Anunciole también D. José que viéndose mejorado notablemente de recursos pecuniarios y de posición social, había traído a su lado a los niños pequeños y a las hijas mayores, la esposa   —107→   del bajo y la del subteniente Piquero, separada de su marido por la mala vida que este le daba. Contento de la restauración de su hogar, había tomado un pisito en la calle de las Infantas, modesto asilo que se permitía ofrecer al Sr. de Ibero, por si gustaba de honrar a la familia con su presencia, en los ratos de ocio. Allí no encontraría lujo ni etiquetas; pero sí cordialidad, franqueza y alegría. Las muchachas eran muy instruiditas para lo que aquí se acostumbra; aficionadas a la música y a la literatura, y en el poco tiempo que llevaban de su nueva instalación en Madrid, comenzaban a formarse un núcleo de excelentes relaciones.

Agradeciendo mucho la oferta de casa, prometió el Coronel no privarse de la honra y agrado de tal sociedad. Milagro, al despedirle, se condolió de que no fuese la dicha completa en su familia, pues si su hija mayor y los chiquillos no le daban ningún motivo de tristeza, érale muy penosa la situación de su hija menor, esposa de un perdido y separada de él: ni casada, ni soltera, ni viuda... ¡Qué dolor!

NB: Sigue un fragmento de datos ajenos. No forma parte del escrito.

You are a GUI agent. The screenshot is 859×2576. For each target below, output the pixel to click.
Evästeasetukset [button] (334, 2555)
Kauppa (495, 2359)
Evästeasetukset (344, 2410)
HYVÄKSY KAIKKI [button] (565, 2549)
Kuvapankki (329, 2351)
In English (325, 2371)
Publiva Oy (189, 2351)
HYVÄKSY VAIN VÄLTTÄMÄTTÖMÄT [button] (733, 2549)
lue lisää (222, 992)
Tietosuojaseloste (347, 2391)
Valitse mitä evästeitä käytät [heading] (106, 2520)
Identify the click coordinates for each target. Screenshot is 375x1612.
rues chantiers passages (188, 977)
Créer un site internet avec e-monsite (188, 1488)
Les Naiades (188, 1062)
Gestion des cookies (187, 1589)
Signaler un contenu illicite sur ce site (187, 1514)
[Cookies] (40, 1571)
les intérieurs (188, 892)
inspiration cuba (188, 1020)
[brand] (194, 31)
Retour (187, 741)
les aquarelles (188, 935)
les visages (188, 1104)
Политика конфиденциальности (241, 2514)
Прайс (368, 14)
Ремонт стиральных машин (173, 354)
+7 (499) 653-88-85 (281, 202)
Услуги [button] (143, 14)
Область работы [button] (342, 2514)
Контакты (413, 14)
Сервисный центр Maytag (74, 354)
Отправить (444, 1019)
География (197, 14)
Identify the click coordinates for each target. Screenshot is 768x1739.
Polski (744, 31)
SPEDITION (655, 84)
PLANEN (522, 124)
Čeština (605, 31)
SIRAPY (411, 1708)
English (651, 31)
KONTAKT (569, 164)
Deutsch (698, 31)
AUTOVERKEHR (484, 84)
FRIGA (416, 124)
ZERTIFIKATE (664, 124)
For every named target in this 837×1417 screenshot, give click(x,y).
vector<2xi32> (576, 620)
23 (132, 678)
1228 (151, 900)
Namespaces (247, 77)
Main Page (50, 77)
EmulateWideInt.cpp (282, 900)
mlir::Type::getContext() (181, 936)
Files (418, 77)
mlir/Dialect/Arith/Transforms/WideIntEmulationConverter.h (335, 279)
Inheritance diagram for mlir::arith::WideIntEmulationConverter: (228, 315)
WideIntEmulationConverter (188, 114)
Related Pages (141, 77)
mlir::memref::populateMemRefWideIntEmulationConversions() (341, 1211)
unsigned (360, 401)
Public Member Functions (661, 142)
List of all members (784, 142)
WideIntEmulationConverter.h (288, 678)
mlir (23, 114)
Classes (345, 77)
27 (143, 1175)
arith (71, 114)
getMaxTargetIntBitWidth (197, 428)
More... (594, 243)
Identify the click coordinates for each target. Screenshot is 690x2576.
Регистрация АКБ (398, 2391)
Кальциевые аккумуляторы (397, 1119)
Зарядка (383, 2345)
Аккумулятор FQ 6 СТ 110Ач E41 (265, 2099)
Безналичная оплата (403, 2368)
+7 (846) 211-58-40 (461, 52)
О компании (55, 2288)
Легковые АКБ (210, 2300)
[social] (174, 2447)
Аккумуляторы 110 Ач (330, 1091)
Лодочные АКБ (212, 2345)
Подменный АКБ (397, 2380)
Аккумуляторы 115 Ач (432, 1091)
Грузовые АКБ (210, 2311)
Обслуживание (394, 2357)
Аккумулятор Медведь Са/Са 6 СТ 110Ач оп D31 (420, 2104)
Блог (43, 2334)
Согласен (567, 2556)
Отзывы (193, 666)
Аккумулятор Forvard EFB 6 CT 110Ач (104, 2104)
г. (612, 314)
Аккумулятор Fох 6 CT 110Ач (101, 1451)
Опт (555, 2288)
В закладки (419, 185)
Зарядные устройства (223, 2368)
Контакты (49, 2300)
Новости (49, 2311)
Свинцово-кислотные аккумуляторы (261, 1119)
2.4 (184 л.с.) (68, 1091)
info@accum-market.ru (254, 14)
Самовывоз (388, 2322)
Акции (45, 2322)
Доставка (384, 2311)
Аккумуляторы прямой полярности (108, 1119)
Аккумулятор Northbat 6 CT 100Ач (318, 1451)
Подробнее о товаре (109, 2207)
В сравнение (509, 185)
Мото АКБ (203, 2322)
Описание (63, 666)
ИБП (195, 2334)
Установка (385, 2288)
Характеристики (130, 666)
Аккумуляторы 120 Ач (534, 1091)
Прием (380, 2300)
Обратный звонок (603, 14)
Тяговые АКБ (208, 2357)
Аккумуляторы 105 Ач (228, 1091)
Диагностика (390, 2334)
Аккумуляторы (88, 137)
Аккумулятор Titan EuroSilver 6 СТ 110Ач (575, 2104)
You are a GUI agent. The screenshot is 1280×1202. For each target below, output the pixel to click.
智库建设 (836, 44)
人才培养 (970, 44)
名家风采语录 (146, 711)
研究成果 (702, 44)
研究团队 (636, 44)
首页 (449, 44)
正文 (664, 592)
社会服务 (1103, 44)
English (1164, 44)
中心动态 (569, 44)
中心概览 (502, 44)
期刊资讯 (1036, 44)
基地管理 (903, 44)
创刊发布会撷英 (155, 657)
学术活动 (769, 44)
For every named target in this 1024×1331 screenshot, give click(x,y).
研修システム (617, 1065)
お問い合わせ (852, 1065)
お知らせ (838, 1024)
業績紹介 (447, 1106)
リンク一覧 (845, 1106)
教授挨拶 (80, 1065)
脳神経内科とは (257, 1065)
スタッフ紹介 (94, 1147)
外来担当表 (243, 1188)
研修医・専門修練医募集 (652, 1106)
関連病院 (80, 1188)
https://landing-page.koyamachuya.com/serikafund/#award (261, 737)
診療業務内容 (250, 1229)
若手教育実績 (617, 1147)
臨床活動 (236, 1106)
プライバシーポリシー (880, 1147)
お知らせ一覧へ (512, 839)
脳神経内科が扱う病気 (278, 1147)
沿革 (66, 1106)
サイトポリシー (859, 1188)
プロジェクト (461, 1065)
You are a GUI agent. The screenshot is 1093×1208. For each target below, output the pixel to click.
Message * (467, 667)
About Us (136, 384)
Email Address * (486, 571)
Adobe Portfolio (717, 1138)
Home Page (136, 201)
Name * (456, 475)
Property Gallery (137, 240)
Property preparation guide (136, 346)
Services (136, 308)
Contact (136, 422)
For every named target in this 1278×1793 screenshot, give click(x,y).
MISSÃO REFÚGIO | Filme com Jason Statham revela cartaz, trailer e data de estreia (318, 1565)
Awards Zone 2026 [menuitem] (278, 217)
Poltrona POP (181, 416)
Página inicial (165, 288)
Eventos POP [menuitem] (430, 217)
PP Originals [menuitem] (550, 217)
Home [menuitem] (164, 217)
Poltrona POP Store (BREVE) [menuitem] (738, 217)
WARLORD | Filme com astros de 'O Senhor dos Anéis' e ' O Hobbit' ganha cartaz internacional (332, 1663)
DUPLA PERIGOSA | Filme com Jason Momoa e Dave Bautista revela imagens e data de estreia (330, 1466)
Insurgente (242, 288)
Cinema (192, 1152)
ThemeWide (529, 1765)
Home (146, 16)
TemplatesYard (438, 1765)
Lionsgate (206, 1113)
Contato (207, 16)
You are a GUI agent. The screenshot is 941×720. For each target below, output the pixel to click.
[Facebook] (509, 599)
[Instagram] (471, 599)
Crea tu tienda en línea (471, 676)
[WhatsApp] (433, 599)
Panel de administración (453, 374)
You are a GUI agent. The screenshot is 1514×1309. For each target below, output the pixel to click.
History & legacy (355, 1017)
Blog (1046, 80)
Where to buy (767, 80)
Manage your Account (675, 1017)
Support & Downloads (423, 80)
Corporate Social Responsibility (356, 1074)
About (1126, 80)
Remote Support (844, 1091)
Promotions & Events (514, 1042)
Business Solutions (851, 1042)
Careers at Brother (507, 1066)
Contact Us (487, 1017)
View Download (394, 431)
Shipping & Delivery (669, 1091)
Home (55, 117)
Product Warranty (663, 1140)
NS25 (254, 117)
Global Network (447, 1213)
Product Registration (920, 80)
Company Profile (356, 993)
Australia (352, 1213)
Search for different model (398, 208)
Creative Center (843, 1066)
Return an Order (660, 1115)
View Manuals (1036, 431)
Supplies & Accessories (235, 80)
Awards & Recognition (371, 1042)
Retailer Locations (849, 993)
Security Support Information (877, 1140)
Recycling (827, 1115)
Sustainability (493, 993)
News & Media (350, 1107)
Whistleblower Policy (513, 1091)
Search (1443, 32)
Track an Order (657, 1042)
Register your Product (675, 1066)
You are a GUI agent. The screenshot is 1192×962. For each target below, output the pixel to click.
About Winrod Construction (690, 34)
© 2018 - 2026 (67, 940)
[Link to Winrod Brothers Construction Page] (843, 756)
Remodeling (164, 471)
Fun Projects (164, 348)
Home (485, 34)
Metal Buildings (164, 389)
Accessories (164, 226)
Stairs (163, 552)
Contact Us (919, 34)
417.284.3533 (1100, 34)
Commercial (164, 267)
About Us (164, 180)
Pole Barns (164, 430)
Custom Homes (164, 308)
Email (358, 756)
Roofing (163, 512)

Gracias que la niña era un ángel, la misma virtud. D. José padecía lo indecible viéndola en aquel divorcio de hecho, criatura perdida para los grandes fines sociales, destinada a vivir como una monja en el hogar paterno. Véanse aquí   —108→   las consecuencias de un mal matrimonio, contraído precipitadamente, por ventolera irresistible de la muchacha y audacias del mozalbete. En fin, ya no tenía remedio. «Mis hijas -agregó D. José- son dos obras maestras, aunque me esté mal el decirlo, notables por su talento y por todo lo tocante a la exterioridad, belleza, donaire, etcétera. María Luisa, que era una notabilidad en el arpa, ha descuidado el instrumento desde que se casó; pero la obligaremos a estudiar un poco para que usted la oiga. Su esposo, Romano Cavallieri, es uno de los primeros bajos del mundo, y en Madrid no hay otro que ponga más alta la buena escuela italiana, así en ópera como en funerales. Mi hija segunda, Rafaela, fue siempre tan suave por la figura, los modales, las aficiones, y al propio tiempo tan melosa y atractiva en su manera de hablar, que unas vecinas nuestras dieron en llamarla Perita en dulce, y en casa casi siempre le dábamos ese nombre. Después de su infeliz matrimonio nada ha perdido de su dulzura y delicadeza: al contrario, parece que la conformidad con su desgracia la hace más tierna y cariñosa... En fin, amigo, no se ría usted de mis debilidades paternas... Nada quiero decirle a usted de los chicos pequeños, que han hecho en Illescas unos exámenes brillantísimos. ¡Si viera   —109→   usted las planas que me ha traído el mayorcito! Creo que serán hombres de provecho, buenos ciudadanos, buenos progresistas... Quedamos en que usted nos honrará...».

Con una afirmación cordial se despidió el Coronel, que desde el Ministerio se fue a casa de Espronceda, y después a casa de Olózaga, y de allí a ver a Pacheco, a quien había conocido en Valencia, y luego al café, donde encontró a varios militares amigos. Así mataba el tedio con sucesivas y amenas visitas, y si no lo mataba lo hería gravemente.